Peinliche Visa-Politik

Hautnah hat das auch Ehsan Mehrabi erlebt. Bis 2010 war er Parlamentsreporter der moderaten iranischen Zeitung „Etemade Melli“. Nach der Wiederwahl Ahmadineschads im Jahr 2009 gab er der persischen Redaktion des britischen Senders BBC ein Interview – und wurde daraufhin verhaftet. Zwar kam er auf Kaution wieder frei, wurde aber kurze Zeit später erneut gefangen genommen. Ende 2011 floh er über die Türkei nach Europa. Seit Februar lebt er in Berlin. Heute wünscht er sich vor allem, dass der Westen unbeeindruckt von iranischen Machtplänkeleien weiter Druck auf seine alte Heimat ausübt. Der Iran sei nicht immun gegen internationalen Protest gegen die Zustände im Land. Und: Viele Iraner seien dem Westen sogar zugeneigt.
Der ehemalige Menschenrechtsbeauftragte der Bundesregierung, Markus Löning (FDP), sieht das ähnlich: „Wir müssen unsere Botschaften auf politischer Ebene platzieren, auch wenn wir denken, wir reden mit einem Stein“, beschrieb er die oft schwierigen Gespräche mit der Staatsführung des Iran. Die staatlich gesteuerte Propagandamaschine im Land müsse durch eine gezielte Unterstützung unabhängiger Journalisten gebremst werden. Oppositionellen, die das Land verlassen wollten, müsse Deutschland gezielt und öfter helfen, forderte er. „Peinlich“ nannte Löning die Visa-Politik der deutschen Bundesregierung und bezog sich damit vor allem auf die Zeit nach der Niederschlagung der Grünen Revolution im Jahr 2009. Damals flohen tausende Iraner in die Türkei, Deutschland erklärte sich damals bereit, 50 von ihnen in einem Sonderverfahren aufzunehmen. Das seien zu wenige gewesen, meint Löning heute.
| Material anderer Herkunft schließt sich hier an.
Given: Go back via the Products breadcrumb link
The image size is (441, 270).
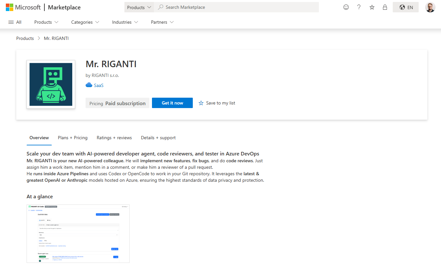Looking at the screenshot, I should (25, 38).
Auch „Reporter ohne Grenzen“ hatte 2010 die Aufnahme von Journalisten aus dem Iran in Deutschland gefordert und ein entsprechendes Schreiben an Bundeskanzlerin Angela Merkel (CDU) und den damaligen Außenminister Guido Westerwelle (FDP) gerichtet.
Seit damals hat die Organisation nach eigenen Angaben insgesamt 80 Hilfsanfragen iranischer Journalisten erhalten, davon 30 Bitten um Unterstützung im Asylverfahren. Im Jahr 2013 stellten insgesamt knapp 4.500 Iraner einen Antrag auf Asyl in Deutschland. Rund die Hälfte der Bewerber wird laut eines Berichts der Organisation „Transparency for Iran“ anerkannt und darf bleiben.